Let us begin by recalling that an aqueous solution of $$CoCl_2$$ does not remain as simple ions. The $$Co^{2+}$$ ion is immediately surrounded by six water molecules acting as ligands. Therefore, in water the principal species present is the octahedral hexaaquacobalt(II) complex

$$[Co(H_2O)_6]^{2+}$$

This complex ion possesses a characteristic reddish-pink colour. Now we add concentrated hydrochloric acid. Concentrated HCl supplies a very high concentration of chloride ions $$Cl^-$$. According to the principles of coordination chemistry, if a ligand present in large excess can bind more strongly (or comparably strongly) than the original ligand, ligand substitution will occur.

The relevant equilibrium that describes the possible ligand exchange is

$$[Co(H_2O)_6]^{2+} + 4\,Cl^- \;\rightleftharpoons\; [CoCl_4]^{2-} + 6\,H_2O$$

We are using the idea of Le-Chatelier’s principle. The addition of a large excess of $$Cl^-$$ ions from concentrated HCl pushes the equilibrium to the right. Consequently, water molecules are displaced and four chloride ions coordinate to the cobalt(II) centre, forming the tetrahedral tetrachlorocobaltate(II) ion.

This newly formed complex, $$[CoCl_4]^{2-}$$, is deep blue in colour.
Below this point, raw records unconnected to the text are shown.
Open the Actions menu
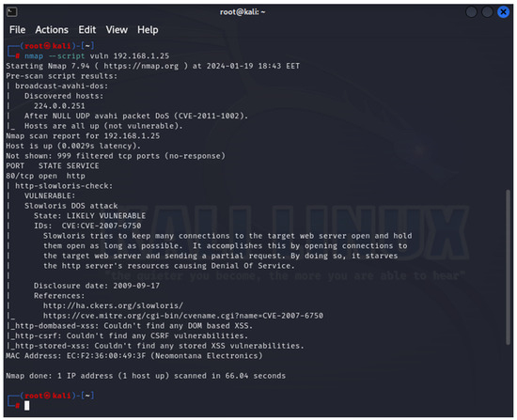517x420 pixels. [x=52, y=30]
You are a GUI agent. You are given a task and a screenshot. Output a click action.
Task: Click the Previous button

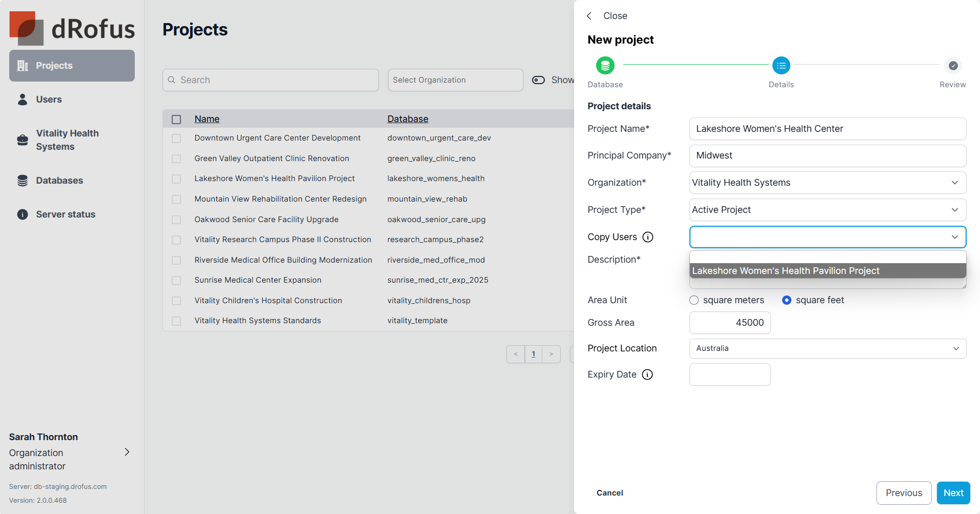pos(903,493)
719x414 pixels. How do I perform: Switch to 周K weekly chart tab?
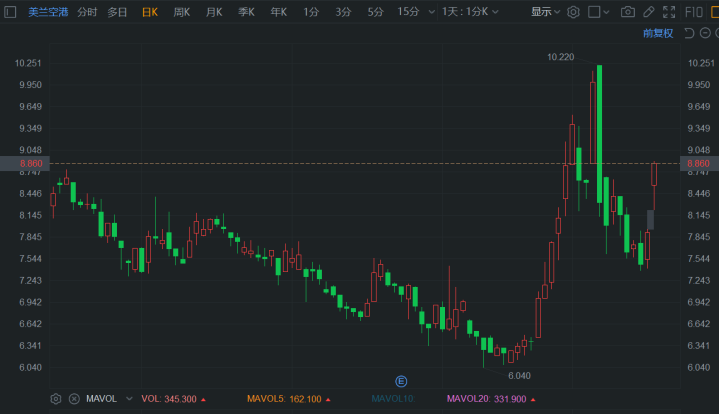click(x=181, y=12)
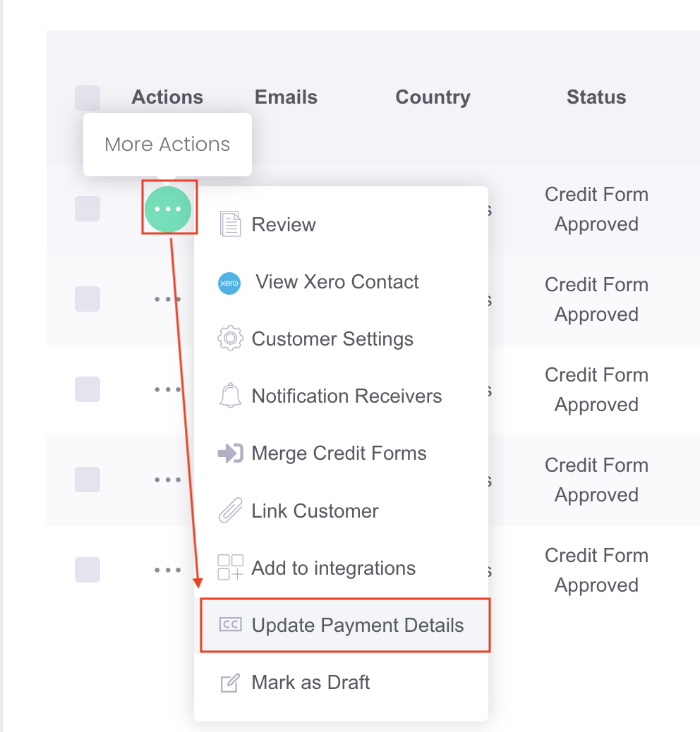This screenshot has width=700, height=732.
Task: Select the Update Payment Details card icon
Action: pos(229,625)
Therefore, the observed change from reddish pink to deep blue can be directly attributed to the formation of $$[CoCl_4]^{2-}$$.

None of the other complexes listed fit the experimental facts: $$[CoCl_6]^{4-}$$ and $$[CoCl_6]^{3-}$$ would be hexachloro complexes whose existence under these conditions is not favoured, and $$[Co(H_2O)_6]^{2+}$$ is the original pink species, not blue.

Hence, the correct answer is Option D.